El hombre rubio tuerce el
gesto, agacha la cabeza.
—Pues no, la verdad —confiesa
avergonzado—. Pero porque lo hago por hobby, no para sacar dinero. En
realidad... soy notario.
—Ah.
—Pero me gustaría ser
profesional, ya sabe. Atreverme a dar el salto, a dejar mi otro trabajo —dice
con emoción en la voz.
—Entiendo, entiendo. Bueno, voy
a leer la cartelera, eh. —Y abre el periódico.

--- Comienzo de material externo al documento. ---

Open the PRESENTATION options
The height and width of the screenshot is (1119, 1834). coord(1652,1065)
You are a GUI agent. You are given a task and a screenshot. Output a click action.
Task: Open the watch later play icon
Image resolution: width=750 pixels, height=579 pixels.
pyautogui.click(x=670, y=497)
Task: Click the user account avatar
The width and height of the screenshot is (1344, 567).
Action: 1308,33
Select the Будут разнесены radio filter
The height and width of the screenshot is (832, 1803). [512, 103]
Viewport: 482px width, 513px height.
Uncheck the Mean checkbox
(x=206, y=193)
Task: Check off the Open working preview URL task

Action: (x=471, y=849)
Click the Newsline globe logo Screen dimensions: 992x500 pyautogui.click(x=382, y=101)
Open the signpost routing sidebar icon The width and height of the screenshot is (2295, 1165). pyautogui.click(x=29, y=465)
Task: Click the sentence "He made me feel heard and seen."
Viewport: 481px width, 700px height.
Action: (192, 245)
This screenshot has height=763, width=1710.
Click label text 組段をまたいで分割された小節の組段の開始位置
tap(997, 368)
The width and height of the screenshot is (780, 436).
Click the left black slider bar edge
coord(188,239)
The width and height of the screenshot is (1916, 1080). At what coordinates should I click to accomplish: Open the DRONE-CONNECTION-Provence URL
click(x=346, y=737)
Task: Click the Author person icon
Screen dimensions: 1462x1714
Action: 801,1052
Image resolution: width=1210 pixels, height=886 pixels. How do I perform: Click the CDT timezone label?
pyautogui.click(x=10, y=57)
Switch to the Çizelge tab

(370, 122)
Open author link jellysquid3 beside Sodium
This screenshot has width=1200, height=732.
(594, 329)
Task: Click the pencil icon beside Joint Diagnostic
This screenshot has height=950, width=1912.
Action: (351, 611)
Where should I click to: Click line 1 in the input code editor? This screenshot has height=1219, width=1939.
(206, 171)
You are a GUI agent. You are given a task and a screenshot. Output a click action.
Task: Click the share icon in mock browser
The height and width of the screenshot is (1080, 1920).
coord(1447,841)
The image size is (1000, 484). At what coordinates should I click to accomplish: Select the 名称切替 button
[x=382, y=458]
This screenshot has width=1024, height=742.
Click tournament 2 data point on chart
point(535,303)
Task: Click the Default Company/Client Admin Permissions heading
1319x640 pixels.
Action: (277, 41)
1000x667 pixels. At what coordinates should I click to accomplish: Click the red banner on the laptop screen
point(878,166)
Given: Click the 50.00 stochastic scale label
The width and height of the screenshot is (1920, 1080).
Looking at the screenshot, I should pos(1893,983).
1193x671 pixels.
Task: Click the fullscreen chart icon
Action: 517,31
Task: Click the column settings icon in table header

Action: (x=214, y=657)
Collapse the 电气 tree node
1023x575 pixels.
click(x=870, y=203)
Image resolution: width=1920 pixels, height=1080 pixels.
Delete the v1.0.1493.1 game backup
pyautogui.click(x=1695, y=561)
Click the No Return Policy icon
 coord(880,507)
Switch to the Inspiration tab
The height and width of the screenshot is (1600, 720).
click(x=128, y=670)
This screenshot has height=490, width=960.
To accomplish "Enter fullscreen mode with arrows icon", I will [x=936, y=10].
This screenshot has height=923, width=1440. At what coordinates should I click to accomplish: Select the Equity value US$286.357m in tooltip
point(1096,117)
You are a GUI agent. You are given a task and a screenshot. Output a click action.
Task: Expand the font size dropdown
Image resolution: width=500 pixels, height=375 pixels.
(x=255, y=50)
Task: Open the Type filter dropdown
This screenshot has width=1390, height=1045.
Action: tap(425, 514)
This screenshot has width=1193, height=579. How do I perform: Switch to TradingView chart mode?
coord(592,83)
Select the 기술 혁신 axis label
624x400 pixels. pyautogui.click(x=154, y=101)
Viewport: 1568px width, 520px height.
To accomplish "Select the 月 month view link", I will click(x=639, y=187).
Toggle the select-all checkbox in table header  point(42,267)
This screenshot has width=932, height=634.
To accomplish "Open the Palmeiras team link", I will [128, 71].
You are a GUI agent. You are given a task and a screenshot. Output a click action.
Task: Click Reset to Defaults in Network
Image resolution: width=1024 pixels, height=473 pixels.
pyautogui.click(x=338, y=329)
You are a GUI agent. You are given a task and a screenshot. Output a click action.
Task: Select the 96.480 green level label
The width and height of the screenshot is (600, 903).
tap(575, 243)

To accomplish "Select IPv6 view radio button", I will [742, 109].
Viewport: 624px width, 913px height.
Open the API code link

—No, no. Ahora no va a leer
—dice el asesino, cabreado—. Ahora lo voy a matar. —Y se echa la mano a las
ropas, a por las armas.
—Pero si ya me callo —dice
suplicante el hombre moreno—. He aprendido la lección, de verdad. No me mate,
por favor. Soy un pesado, me lo dice siempre mi mujer. Eres un pesado, me dice
siempre.
—¿Está casado? —El asesino no
saca las armas.
—Sí, desde hace siete años.
—En ese caso... no lo voy a
matar.
—¿No?
—No. Al fin y al cabo, por un
pronto... Y teniendo mujer, no lo puedo matar. Dejar a una mujer sola no es de
caballeros.
—Hombre, no se quedaría sola...
El asesino lo mira sin
comprender.
—¿Qué quiere decir?
—Mi mujer tiene un amante.
Bueno, a lo mejor tiene más. Pero sé que me engaña con un antiguo novio.
—Lo siento.
—No, lo tengo asumido.
Aunque... estaba pensando en una película.
El asesino resopla.
—Ya empezamos.
—No, no. Estaba pensando que...
ya que es usted un asesino con buen corazón, ¿no querría matar a mi mujer?
—¿Yo? ¿A su mujer?
—Sí, a la adúltera de mi mujer.
—Ya le he dicho que no soy un
profesional. No pago a la seguridad social ni nada.
—Sí, pero se tendrá que lanzar
antes o después, ¿no? No va ser siempre un hobby.
—Ya, pero...
—Nada de peros. Y además, a mí
no me importa que sea un trabajador ilegal. Con tal de que haga bien el
trabajo, a mí lo demás me da lo mismo. ¿Qué, se anima?
—No sé, no sé...
—Venga, hombre. Yo le necesito,
es mi hombre, la persona que puede salvar mi vida. Y tengo dinero, eh, el que
quiera. Por dinero va a ser... ¿Qué dice?
—¿Sabe? —sonríe el hombre
rubio—. Tiene razón. Tiene mucha razón. Me animo, qué coño. Le mato a su mujer,
y con mucho gusto además.
—¿De verdad? ¿No se echará
luego atrás?
—No. Soy un hombre de palabra.
—¿Seguro?
—Seguro.
—¿Sabe? —dice el hombre moreno,
emocionado—, creo que esto es el inicio de una gran amistad.